→ What is asked
A - According to the passage on the Skids, on which street in Dunfermline was Sandy Muir's record shop located?
B - Extend the passage on the Skids, beginning after its final sentence.

The Skids: Charles (No Bad Records) 1976
I won’t need to remind anyone reading this blog that 2016 witnessed an unusually large number of deaths of musicians and music industry figures: David Bowie, Leonard Cohen, Brett Smiley, George Martin and Dale Griffin of Mott being just a handful of names of talents that spring to my mind. The high list of casualties has even led some music journalists to stupidly speak of the year having a hex on it as if strangers to the notion of coincidences.
Locally, one name whose death came back in April has remained largely under the radar. Sandy (Alexander) Muir might not be the most important figure in the history of Scottish music but the owner of Muir’s Record Shop in Dunfermline’s Queen Anne Street did play a vital role in the rise of Skids, managing the band for a spell as well as setting up a label to put out their first record.
No Bad Records, like two fellow Scottish based independents of the time, Sensible (The Rezillos) and Boring (The Exile) wasn’t a name to automatically excite, more a self-deprecating joke at the label’s expense – and I should point out here that the no here is short for not, as in when asked how you are doing, you might answer, ‘Aye. No’ bad.’
*
The basis of The Skids’ line-up was supplied by two former members of a covers band called Tattoo, a key feature of whose sound belonged to self taught guitarist Stuart Adamson, who’d become almost effortlessly efficient on his instrument while still at Beath High School, where his pal, bassist Bill Simpson, also attended.
Next to join was a granite-jawed punk with raccoon striped hair who could sing (kind of), had charisma in bucket-loads and who even wrote lyrics. The son of a miner, Richard Jobson had been given little encouragement at school and could easily have embraced the punk cliché of ‘no future’ at a time when many of his contemporaries were leaving school and either signing on the dole, starting a life as factory wage slave, or else, often in order to acquire an apprenticeship, signing up for a spell in the army, usually in locally favoured regiment, the Black Watch.

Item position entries
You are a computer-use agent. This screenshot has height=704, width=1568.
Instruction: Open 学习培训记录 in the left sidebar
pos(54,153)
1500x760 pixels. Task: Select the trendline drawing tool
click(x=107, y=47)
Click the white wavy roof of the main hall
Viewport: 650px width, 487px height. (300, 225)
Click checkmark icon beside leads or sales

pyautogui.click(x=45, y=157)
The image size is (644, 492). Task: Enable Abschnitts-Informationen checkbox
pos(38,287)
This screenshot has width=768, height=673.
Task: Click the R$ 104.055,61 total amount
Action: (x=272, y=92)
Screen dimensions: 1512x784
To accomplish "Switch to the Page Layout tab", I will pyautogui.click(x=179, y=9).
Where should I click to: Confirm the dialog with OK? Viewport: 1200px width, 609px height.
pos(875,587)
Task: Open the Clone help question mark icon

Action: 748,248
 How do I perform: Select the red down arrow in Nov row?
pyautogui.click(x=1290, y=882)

→ Outputs in order
A - Queen Anne Street.

B -
To complete the band, one final part of the jigsaw was required and found via an ad in the Dunfermline Press: ‘DRUMMER wanted for new New Wave band young and energetic. no hairies please.’
Tom Kellichan evidently did not have hair down his back and was in.
A new band name was required and after a run of daft suggestions such as Dr. White & The Plastic Bags, they settled on The Skids and under that name played their debut show in the summer of 1977 at the weekly Friday rock night at the Belleville Hotel in Dunfermline, where they supported the memorably named Matt Vinyl & the Decorators, an Edinburgh outfit whose punky R&B riffs proved reasonably popular when I saw them later at Satellite City in Glasgow, albeit they never looked likely to make any kind of real breakthrough.
Playing with a mix of borrowed and hired instruments, Richard and the boys excelled, unleashing their energetic rough and ready, though already distinctly Scottish, punk/new wave sound.
One interested member of the crowd at the Belleville gig had been Sandy Muir, who the band had personally invited to come along.
Muir was no punk aficionado but was immediately struck by the band’s talent and potential, in fact, so impressed was he that – after discussions with Bruce Findlay, the man behind Zoom – he agreed to help out the band, speedily setting up AIM Enterprises Ltd to promote them and No Bad to release material by them.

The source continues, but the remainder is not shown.